▸ Zu lösende Aufgaben
**a.** In welcher Höhe wurden der Beklagten laut dem Urteilsauszug Gerichtskosten auferlegt?
**b.** Stimmen die folgenden Aussagen mit dem Urteilsauszug überein? (i) Die Kostenentscheidung stützt sich auf § 193 SGG. (ii) Erörterungstermine fanden am 03.08. und am 16.09.2004 statt. (iii) Die mündliche Verhandlung im Berufungsverfahren L 9 AL 121/00 fand am 28.01.2005 statt.
**c.** Führe den Urteilsauszug im Anschluss an seinen letzten Satz fort.

▸ Ausgewählter Auszug
Somit war die Beklagte unter Abänderung des Urteils des Sozialgerichts München vom 17.02.2003 und unter Aufhebung des Bescheides vom 02.03.2001 in der Gestalt des Widerspruchsbescheides vom 13.09.2001 zu verpflichten, den Bescheid vom 20.04.1995 in der Gestalt des Widerspruchsbescheides vom 25.07.1995 zurückzunehmen und die Klägerin als Rechtsnachfolgerin dem Grunde nach ab 15.02.1995 Alg zu bewilligen.

Die Kostenentscheidung beruht auf § 193 SGG.

Der Beklagten waren gemäß § 192 Abs.1 Satz 1 Nr.2 i.V.m. Satz 2 SGG in der Fassung des Gesetzes vom 17.08.2001 (BGBl.I S.2144) Gerichtskosten in Höhe von 2.000,00 EUR aufzuerlegen. Die Beklagte hat den Rechtsstreit fortgeführt, obwohl ihr in den Erörterungsterminen am 03.08. und 16.09.2004 sowie in der mündlichen Verhandlung am 28.01.2005 die Eindeutigkeit der Sach- und Rechtslage und die hieraus resultierende Missbräuchlichkeit der weiteren Rechtsverfolgung dargelegt worden war. Zudem war die Beklagte schon im Rahmen des Berufungsverfahrens L 9 AL 121/00 in der mündlichen Verhandlung am 25.01.2001 auf die Sach- und Rechtslage und insbesondere auf das Vorliegen von objektiver und subjektiver Verfügbarkeit hingewiesen worden, ohne dass diese in dem anschließenden Verwaltungs- und Gerichtsverfahren hiergegen schlüssige Einwendungen vorgebracht hätte. Hinzu kommt, dass der ablehnenden Entscheidung in dem Bescheid vom 20.04.1995 eine Verletzung der Beratungspflicht nach § 14 SGB I vorausgegangen ist und diese letztlich Grundlage der folgenden ablehnenden Entscheidungen war, die die Durchführung zweier Klage- und Berufungsverfahren erforderlich machte.

▸ Bereitgestellte Auflistung

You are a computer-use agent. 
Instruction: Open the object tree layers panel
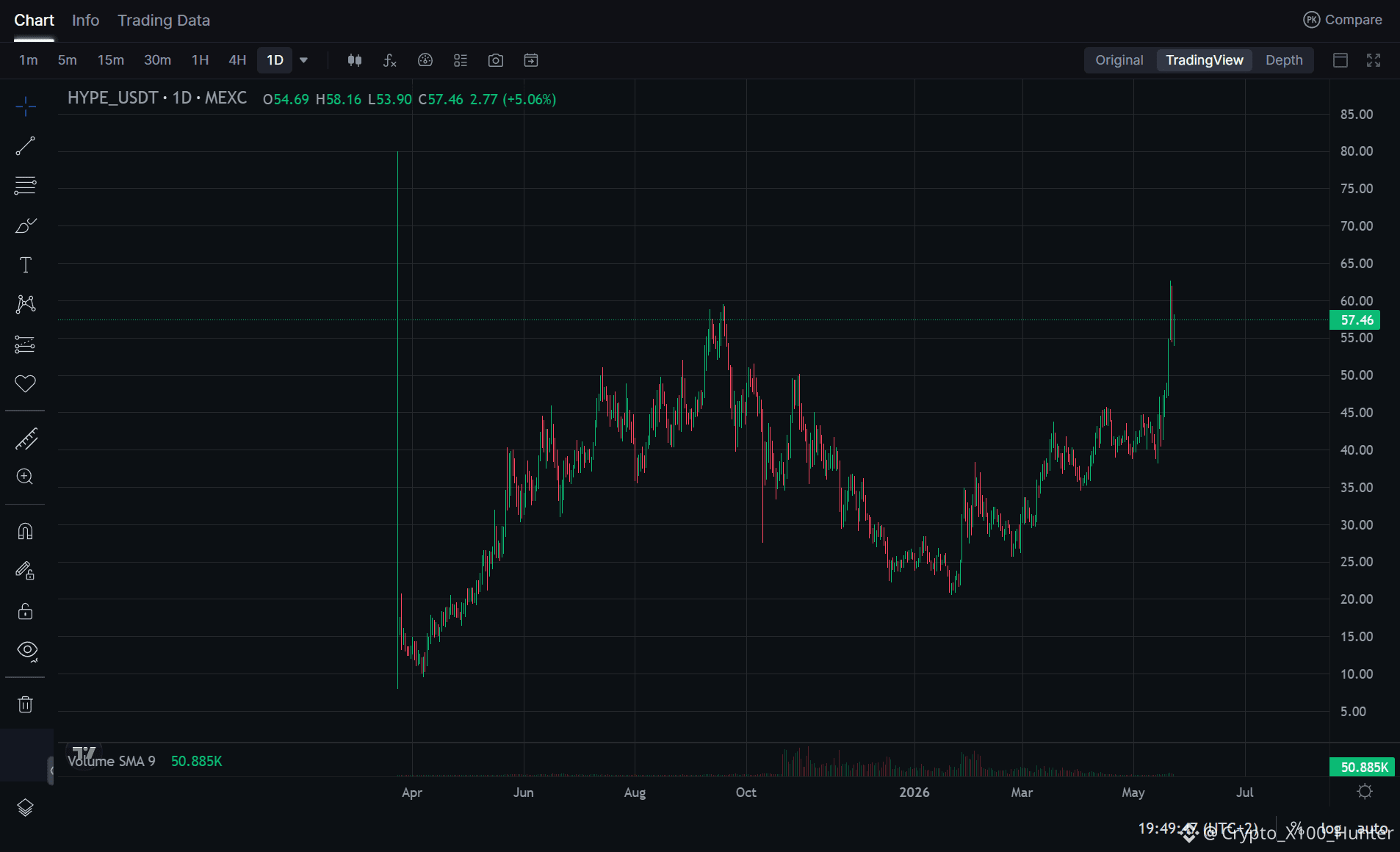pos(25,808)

...

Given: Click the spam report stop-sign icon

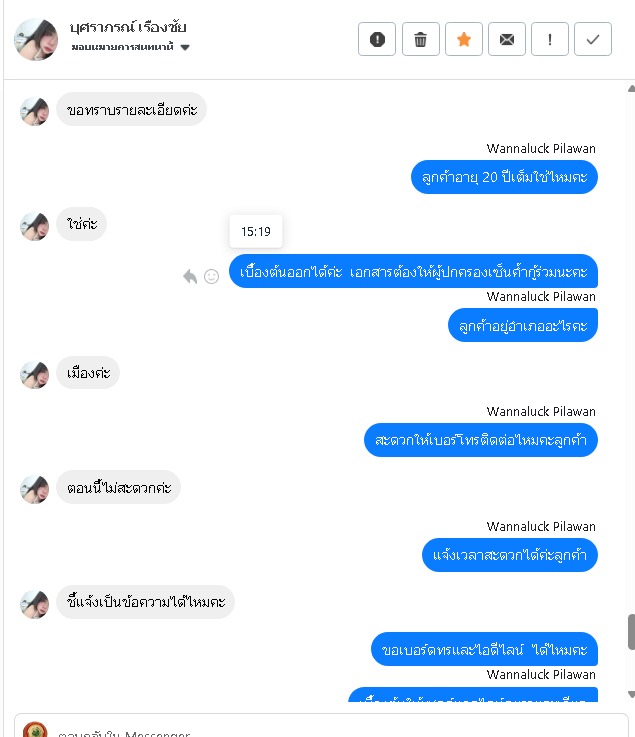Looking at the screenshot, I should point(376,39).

▸ Lösungen der Aufgaben
**a.** 2.000,00 EUR

**b.**
(i) Ja: „Die Kostenentscheidung beruht auf § 193 SGG.“
(ii) Ja: „in den Erörterungsterminen am 03.08. und 16.09.2004“
(iii) Nein: „im Rahmen des Berufungsverfahrens L 9 AL 121/00 in der mündlichen Verhandlung am 25.01.2001“

**c.**
Hinsichtlich der Höhe des von der Beklagten verursachten Kostenbetrages war eine Beschränkung gemäß § 192 Abs.1 Satz 2 SGG auf die für die jeweilige Instanz nach § 184 Abs.2 SGG maßgebenden Beträge nicht angezeigt; hierbei handelt es sich um Mindestbeträge. Ausgehend von den Kosten einer Richterstunde von ca. 250,00 EUR (vgl. Meyer-Ladewig, SGG, 7. Auflage, Rz.17 zu § 192 m.w.N.) und der Tatsache, dass nach dem ersten Erörterungstermin ein weiterer Erörterungstermin und eine weitere mündliche Verhandlung erforderlich waren sowie unter Einbeziehung der allgemeinem Gerichtshaltungskosten waren die von der Beklagten verursachten Kosten gemäß § 202 SGG i.V.m. § 287 ZPO im vorliegenden Fall auf 2.000,00 EUR zu schätzen.

Gründe für die Zulassung der Revision gemäß § 160 Abs.2 Nrn.1 und 2 SGG liegen nicht vor.